マコ 「クルマに座る」というのは、ボルボの車というのは運転を考えたときに、しっかり座らせることを基本に考えている印象が深いことから来た言葉でした。そして、Volvo v60は現在のラインナップ中、ラージプラットフォームでは最後発。色々なネガが取れているからこその高品質に、私もメロメロしていたというわけです(笑)
シンゴ なるほどね(笑)
マコ ただ、プジョーはそれこそ、3008や508からシート形状は手当していて、ずいぶん楽に座ることができるようになりました。はっきり言ってボルボに肉薄しています。
エイジ いろいろな考え方があるんだと思います。私はドライビングポジションはステアリングを握った時の姿勢だと思っていますので、i-Cockpitはそのイメージを進化させたものだと捉えています。ボルボは、普通のステアリング位置でそれができた。この差はやはりあると言っていいでしょう。
2021年 monogress的カーオブザイヤー
ーーーすいません、そろそろ 5,000 文字が近いので、カーオブザイヤーを決めてください。
シンゴ 決められないよ(笑)結局この「感性」というものって、その車が気にいるかどうかのポイントでもあるんだから。スペックだけで選んで失敗する人って、感性が合うか見ていない人だもん。
エイジ 脱線しなかったのは認めますが、答えに着地点がありませんね(笑)ですが、車高の低い実用車を並べても、これだけ大きな感性の差があるということは伝わるんじゃないかと思います。
マコ クルマの趣向がさ、まこまちさんの好きなクルマだもん。一番なんて決められません。
ーーーわかりました。それでは私が勝手に決めましょう。Peugeot 308SW でいかがでしょう。

マコ エントリーしていないクルマじゃないですか!?
シンゴ 自分の愛車をゴリ押ししてきたよ( ´ ▽ ` )
エイジ まあ、とりあえずエントリーの4台では一番は決まりません。
シンゴ 感性というのは、意味のわかりづらい言葉だけれども、車に当てはめると話題の尽きない言葉だ。それを確認するために試乗する。感覚的には、数値で見えるところを大事にする日本車と、感性を大事にする輸入車という住み分けを俺はしているけれど、そもそも作る国が違うんだ。性格の違う車ができて当然だよね。
エイジ 輸入車と日本車って、そこに価格差がありますね。ただ、マツダは感性を磨いてきていて、それでいて価格帯は日本車です。この車作りを大事にしてほしい。きっと他の日本車メーカーもわかっていますよ。それでも、日本人が好むのがスペックなんです。輸入車よりも性能が良いものに乗ることが、日本人には必要だった。
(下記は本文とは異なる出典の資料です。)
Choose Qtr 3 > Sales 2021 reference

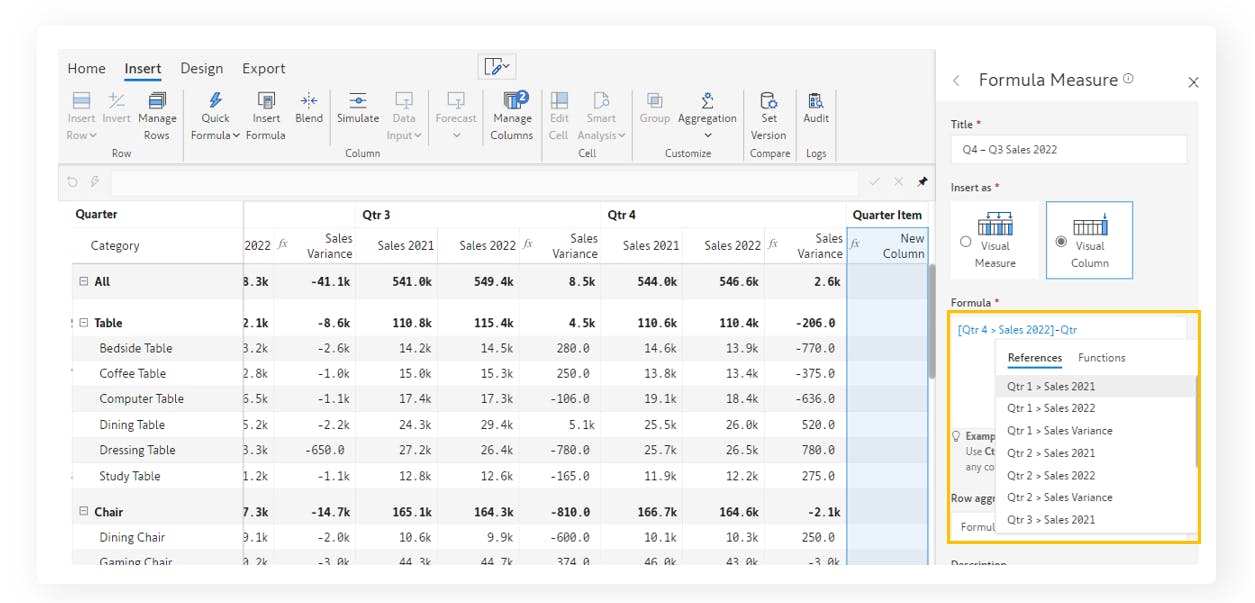coord(1051,519)
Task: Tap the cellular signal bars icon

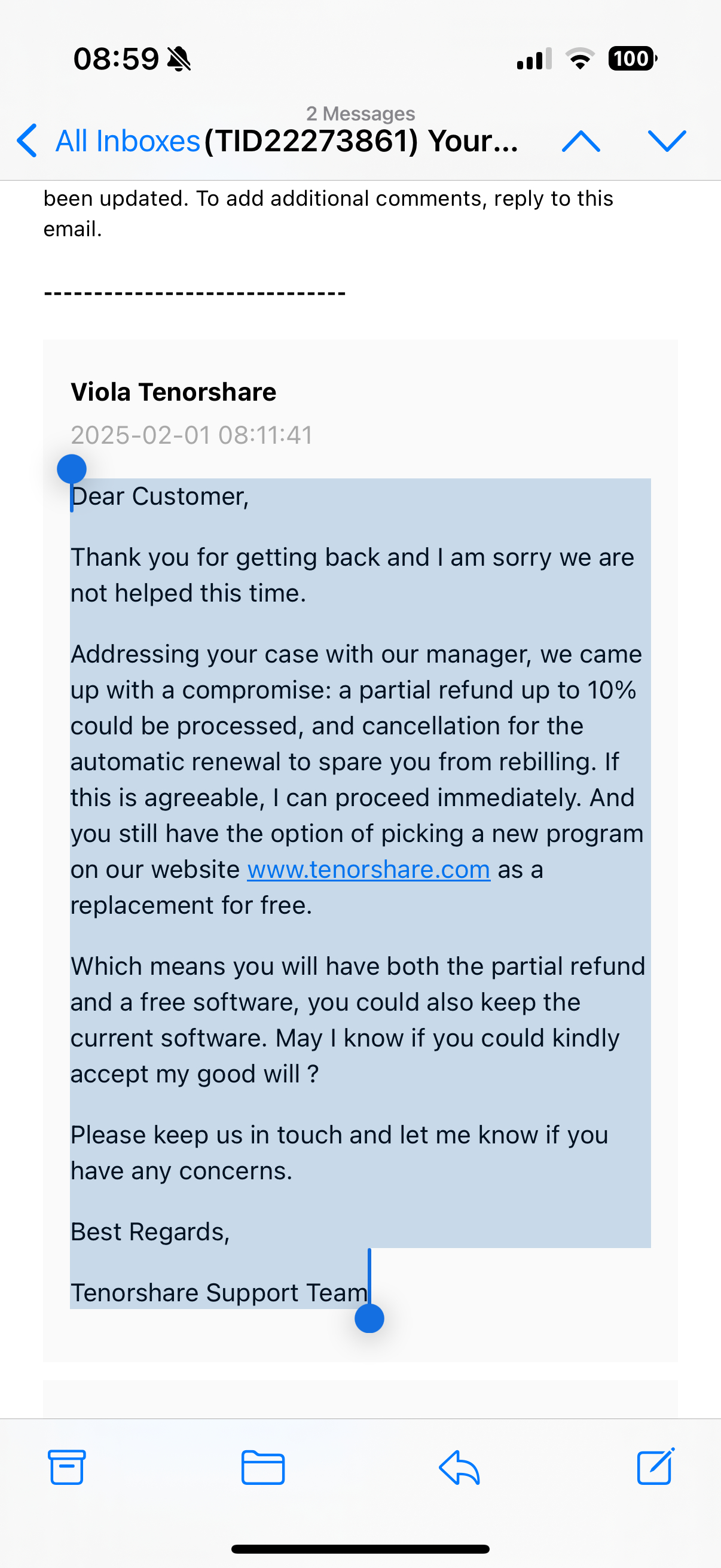Action: tap(534, 59)
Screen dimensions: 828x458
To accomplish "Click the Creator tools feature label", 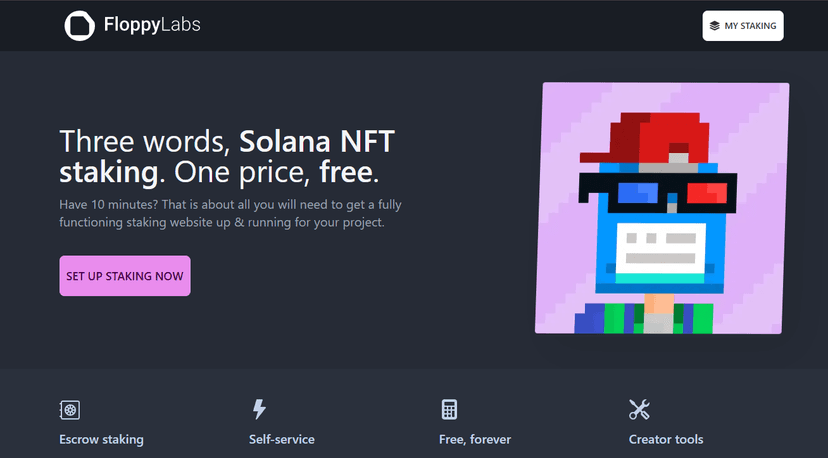I will coord(666,439).
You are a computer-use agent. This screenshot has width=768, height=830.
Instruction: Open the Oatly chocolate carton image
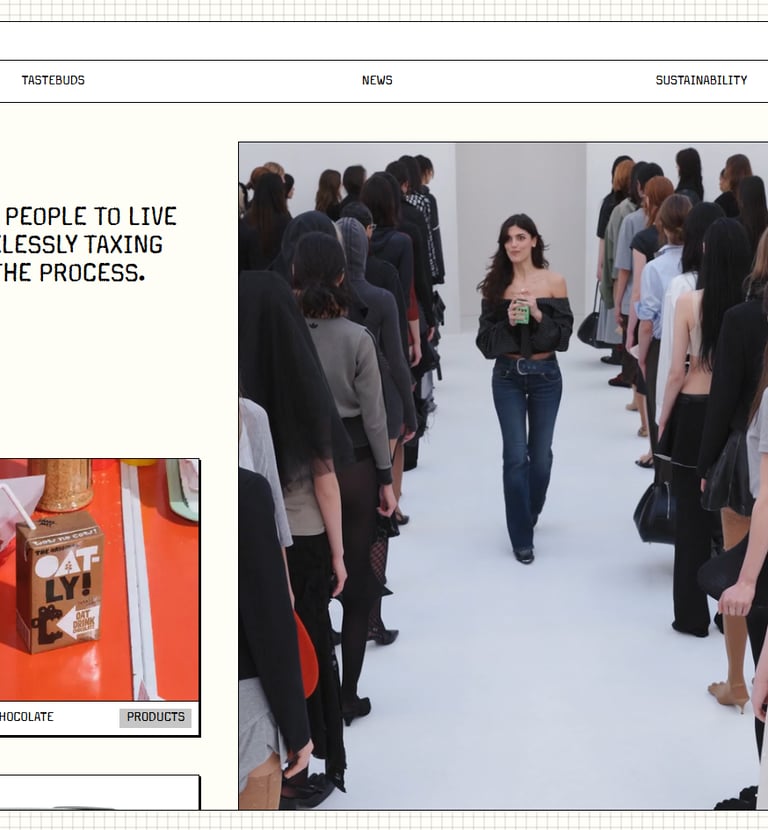(x=99, y=580)
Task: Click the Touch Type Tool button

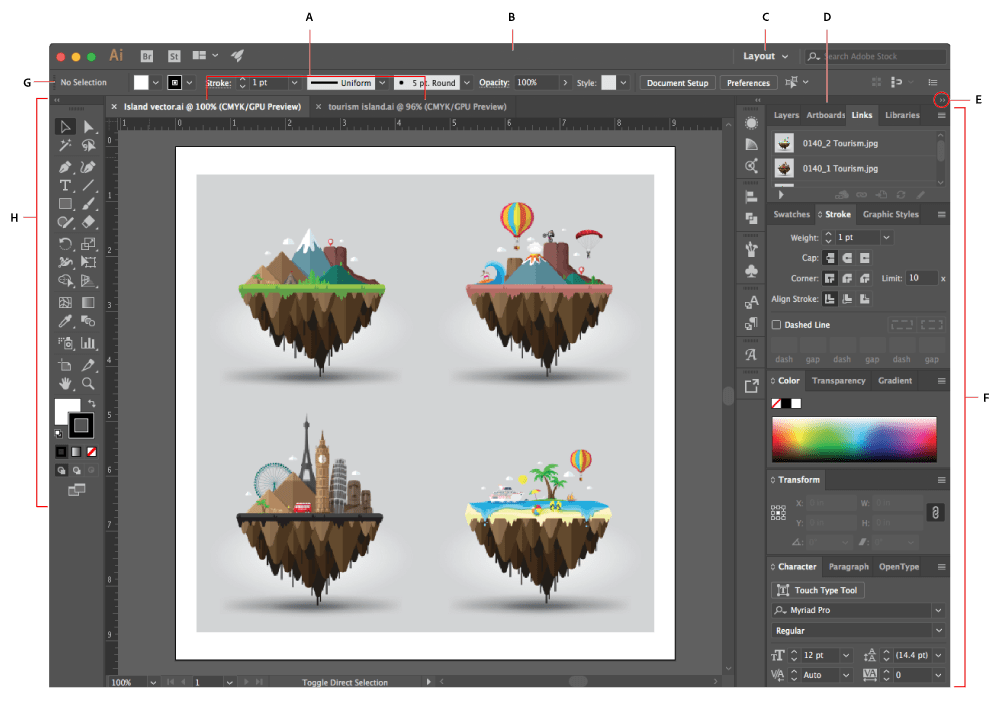Action: click(x=818, y=589)
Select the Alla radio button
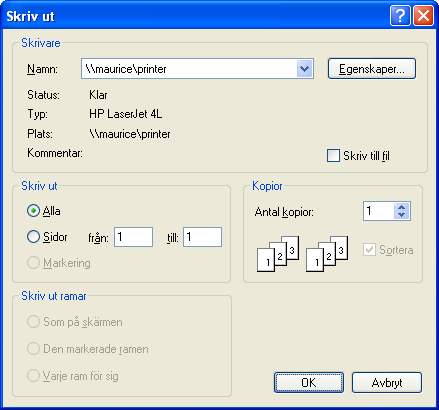Viewport: 439px width, 410px height. pos(33,211)
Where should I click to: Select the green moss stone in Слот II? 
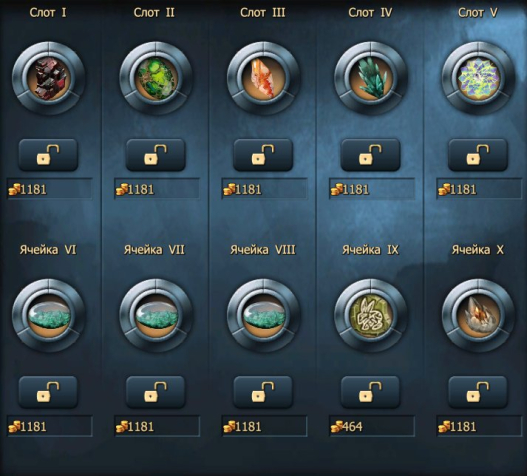click(156, 78)
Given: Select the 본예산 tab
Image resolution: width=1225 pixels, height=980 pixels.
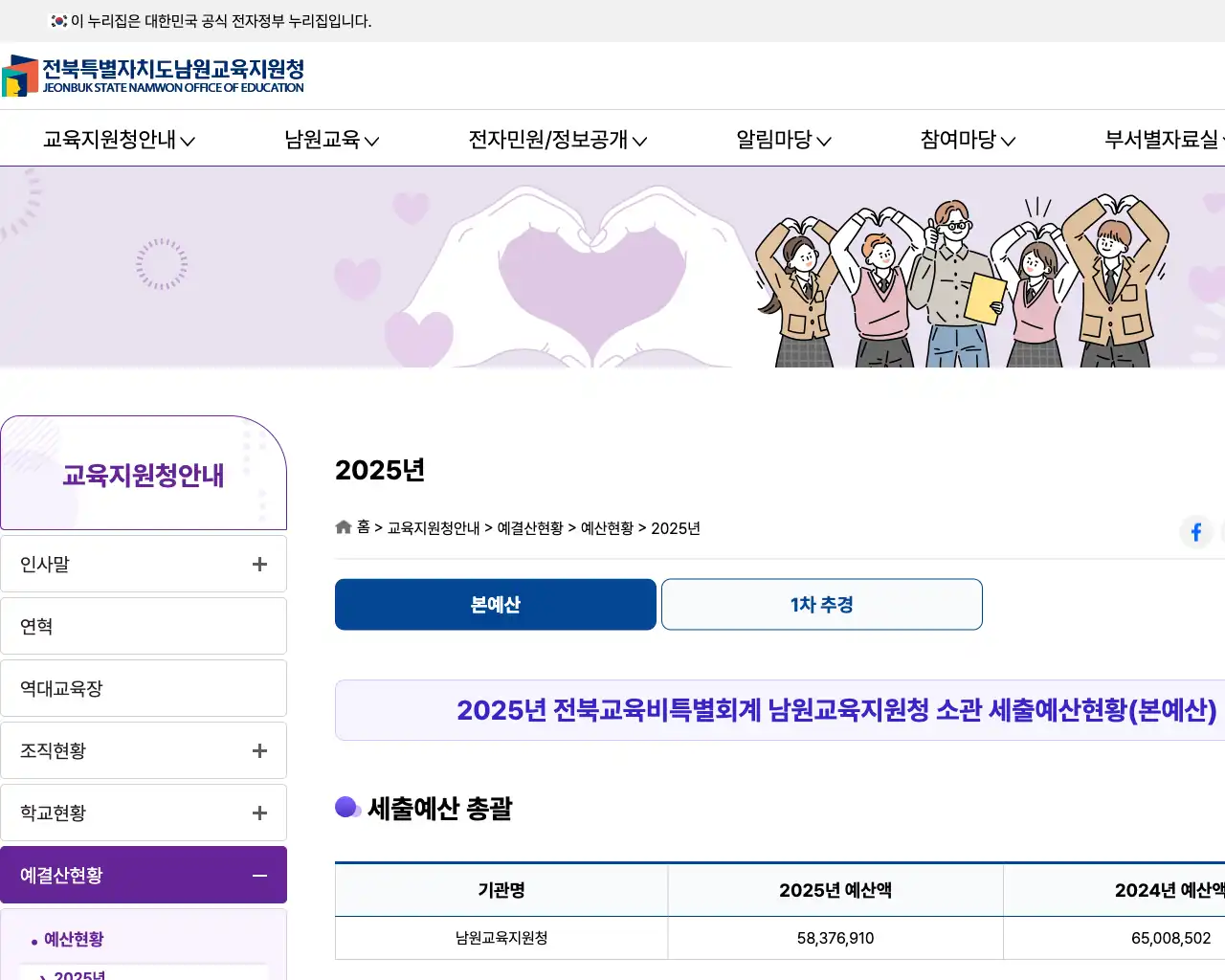Looking at the screenshot, I should pyautogui.click(x=496, y=605).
マコ プジョーやボルボ、フォルクスワーゲンが高すぎない輸入車を展開して裾野を広げてきた。感性で乗る人の受け皿になったんだと思います。今度は日本車が感性を全面に出すときです。輸入車に負けない感性の日本車の登場を、楽しみにしていましょう。
ーーーというところで、2021年の monogress の書き収めです。来年はもう少し日本車にも触れて、現代の車事情をもう少し掘り下げできるようにしたいと思っています。monogress をお読みいただきありがとうございました。来年は来年で、何か新しいことをしたいと思っています。何卒よろしくお願いします。